WHAT TO DO:
A. From the forum thread about the DC loco that stalls with its wheels spinning, list every distinct username that posts in it.
B. According to prrfan in the forum thread about the DC loco that stalls with its wheels spinning, what is the usual maximum recommended steepness for an incline?

TEXT EXCERPT:
•••

# My DC loco is stopping but the wheels are turning



## bdock (Sep 26, 2021)

My Locomotive has started stopping on a slight incline, The wheels are spinning to beat the band, but it cannot seem to get traction. I have tried cleaning tracks, It worked fine before, any ideas?


----------



## Magic (Jan 28, 2014)

Need some more info.
What scale, loco and how many cars you're pulling etc.

Magic


----------



## prrfan (Dec 19, 2014)

Without more info we’re just guessing, but if it worked ok before you may have lost a traction tire off a wheel. Look to see if one or more of the wheels has a deep groove in the surface. That’s where a rubber traction tire was seated. That would cause wheel spinning. 

Adding weight to locos can increase traction. 
Also, check to see if all wheels on your rolling stock or idler (unpowered) wheels on your loco are rolling freely. Sometimes lint or gunk gets built up in the axle pockets and causes a lot of resistance.


----------



## bdock (Sep 26, 2021)

prrfan said:


> Without more info we’re just guessing, but if it worked ok before you may have lost a traction tire off a wheel. Look to see if one or more of the wheels has a deep groove in the surface. That’s where a rubber traction tire was seated. That would cause wheel spinning.
> 
> Adding weight to locos can increase traction.
> Also, check to see if all wheels on your rolling stock or idler (unpowered) wheels on your loco are rolling freely. Sometimes lint or gunk gets built up in the axle pockets and causes a lot of resistance.


It is an N scale Bachmann. Durango Silverton pulling the 3 cars is came with. I will look into the solution. How would one add weight to the loco. I also have a Co Cor Galloping Goose, which is too light to grab traction.


----------



## prrfan (Dec 19, 2014)

How steep is your incline? We usually recommend keeping them to 1.5-2% max. Any steeper might cause problems.
Adding weight to steamers is problematic because of space issues under the shell. Im unfamiliar with that model but maybe another member who has that loco might have some ideas.
Also check to make sure a car isn’t getting hung up at the base of the incline.


----------



## bdock (Sep 26, 2021)

prrfan said:


> How steep is your incline? We usually recommend keeping them to 1.5-2% max. Any steeper might cause problems.
> Adding weight to steamers is problematic because of space issues under the shell. Im unfamiliar with that model but maybe another member who has that loco might have some ideas.
> Also check to make sure a car isn’t getting hung up at the base of the incline.


The incline is barely noticeable, just the ground level trestle


----------



## Dennis461 (Jan 5, 2018)

Check your cars, maybe a wheel or two is stuck


----------



## JeffHurl (Apr 22, 2021)

Dennis may be onto something. Could your train be getting caught on something, or is it truly just the incline causing the train to stay put?


----------



## OilValleyRy (Oct 3, 2021)

Coupler “hose” hitting the track where the incline begins? Droopy couplers are the bane of us all.


----------



## bdock (Sep 26, 2021)

Great Ideas everyone, I have my work cut out for me


----------



## GTW son (12 mo ago)

I had a loco doing that, in my case the tab that holds the loco's body to the deck had popped out forcing the deck onto the wheels on one side.

•••

SUPPLIED ENTRIES:

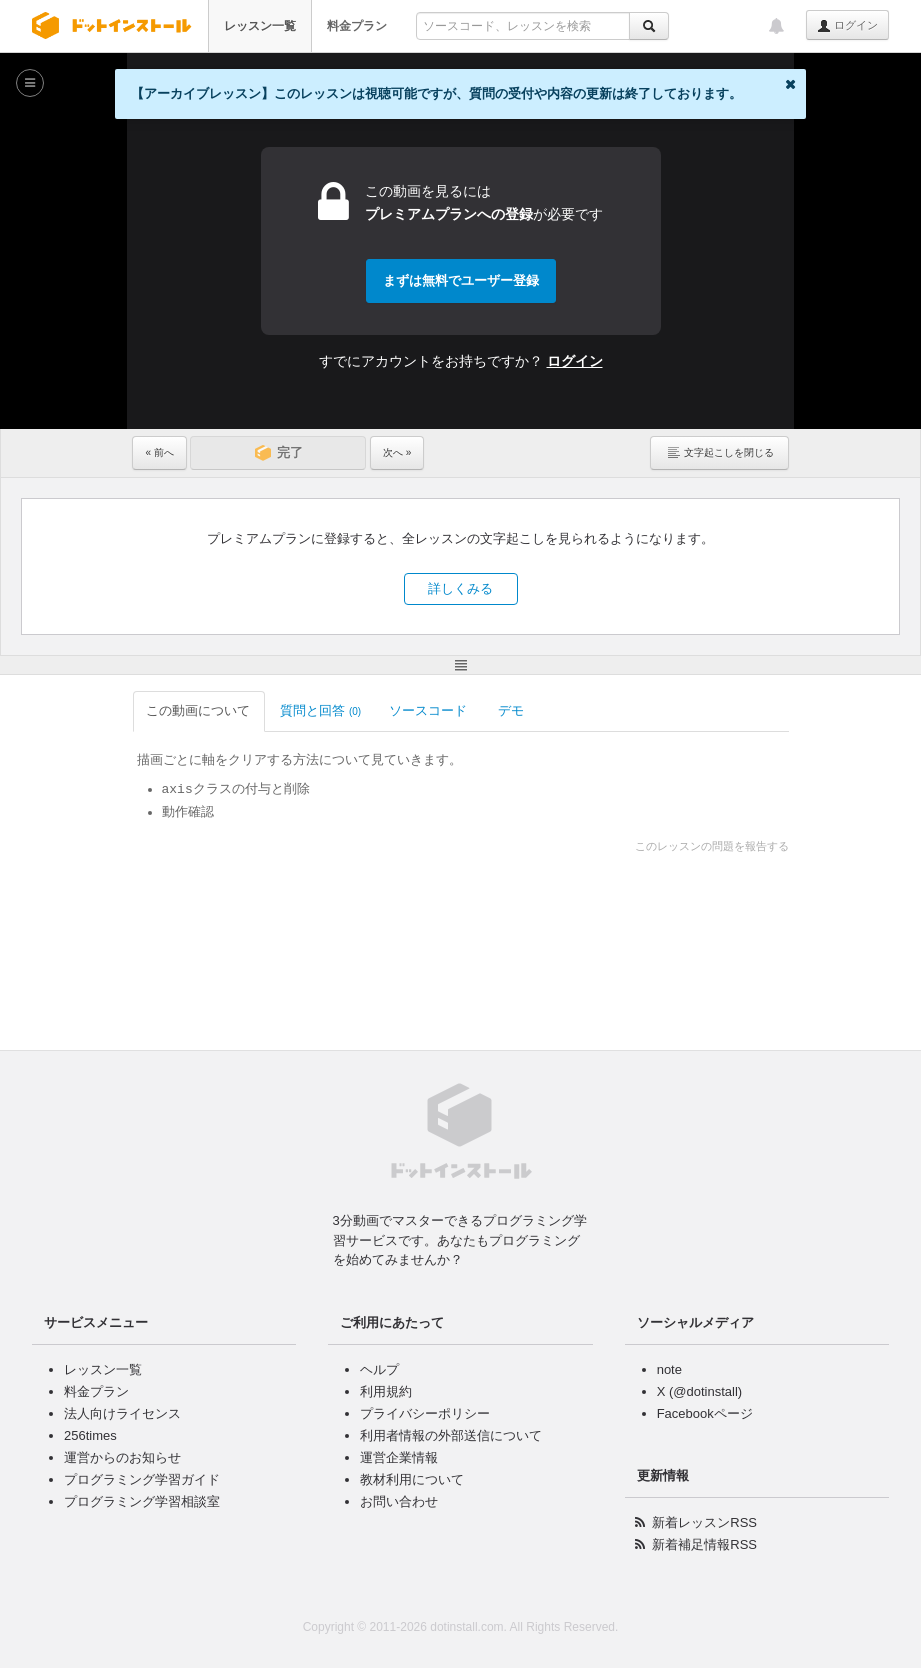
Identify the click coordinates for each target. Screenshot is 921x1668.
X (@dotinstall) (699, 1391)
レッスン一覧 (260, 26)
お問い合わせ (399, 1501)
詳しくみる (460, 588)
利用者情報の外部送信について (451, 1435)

•••

EXPECTED RESPONSES:
A. bdock, Magic, prrfan, Dennis461, JeffHurl, OilValleyRy, GTW son

B. 1.5-2%